Delicious gluten free crescent rolls filled with a creamy eggnog pudding and topped with Cool Whip.


Ingredients

Scale
  • 1 recipe gluten free crescent rolls (or 1 can (8 oz) Pillsbury™ Crescent Rolls)
  • 1 cup eggnog
  • 1 box 4-serving size vanilla instant pudding and pie filling mix
  • 1 1/2 cups Cool Whip, divided (1 cup + 1/2 cup)

Instructions

  1. Preheat oven to 375°F and coat a 24-cup mini muffin pan with nonstick cooking spray.
  2. Prepare the dough for 1 recipe gluten free crescent rolls or open 1 can (8 oz) Pillsbury™ Crescent Rolls. Unroll the dough and press into a 12×9-inch rectangle, sealing the perforated edges if using the canned crescent rolls.
  3. Using a pizza cutter or sharp knife, cut into 6 rows by 4 rows to make 24 squares.
  4. Gently ease the squares into the mini muffin pan and press down slightly in the middle.

◆ The data:
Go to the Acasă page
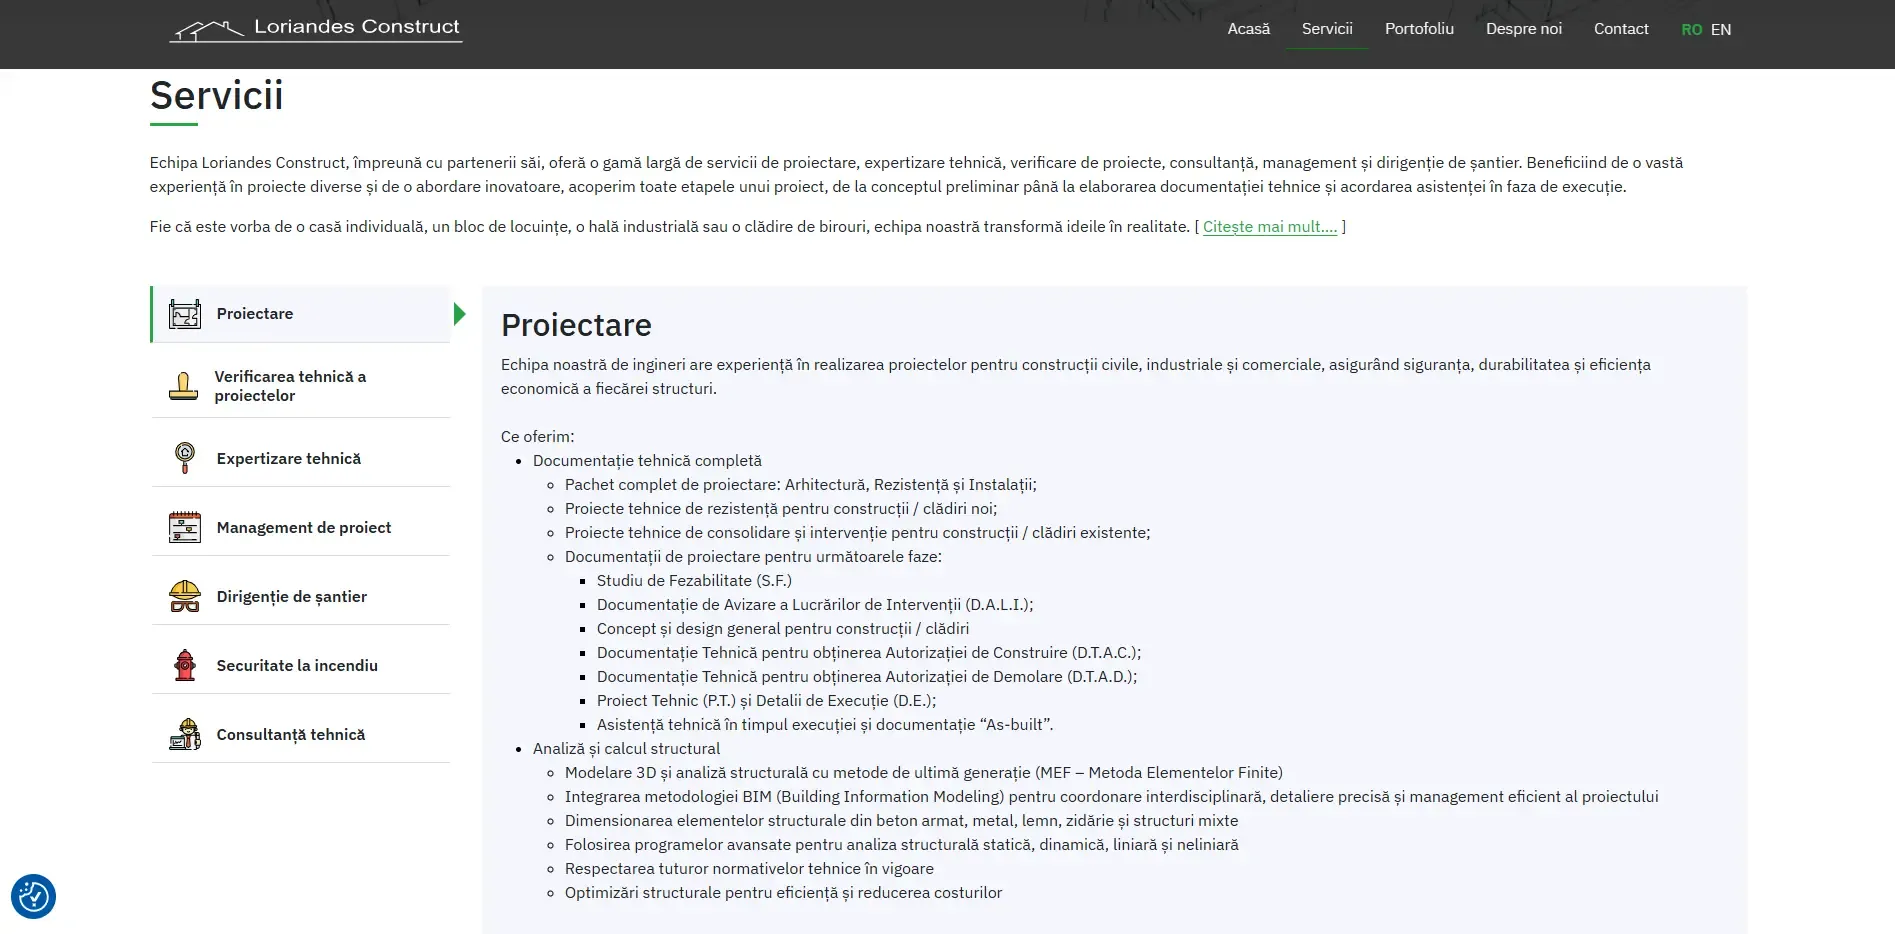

◆ Assignment:
Continue the eggnog crescent roll recipe from where it stops.

◆ Exercise answer:
  5. Bake 12-16 minutes for the gluten free dough or 6-8 minutes for the canned crescent rolls, or until edges are golden brown. Cool completely in pans for about 10 minutes.
  6. If the crescent rolls puffed up and don’t have an opening in the cups, use the handle of a wooden spoon to press down the middle and create a well in each cup. Remove them from the pan.
  7. In a medium bowl, beat 1 cup eggnog and 1 box 4-serving size vanilla instant pudding and pie filling mix with a whisk until it begins to thicken. Divide the 1 1/2 cups Cool Whip, and gently fold 1 cup Cool Whip into the pudding mixture.
  8. Transfer the pudding mixture to a piping bag or a plastic storage bag and cut off the tip. Fill each cooled cup with about 1-2 tablespoons of the pudding mixture.
  9. Put the remaining 1/2 cup Cool Whip into a piping bag or a plastic sandwich bag and seal. Cut the tip from one corner and pipe onto the top of the mini pies.
  10. Store in the refrigerator.

Notes

  • Ensure the baked crescent rolls are completely cool before filling them with pudding.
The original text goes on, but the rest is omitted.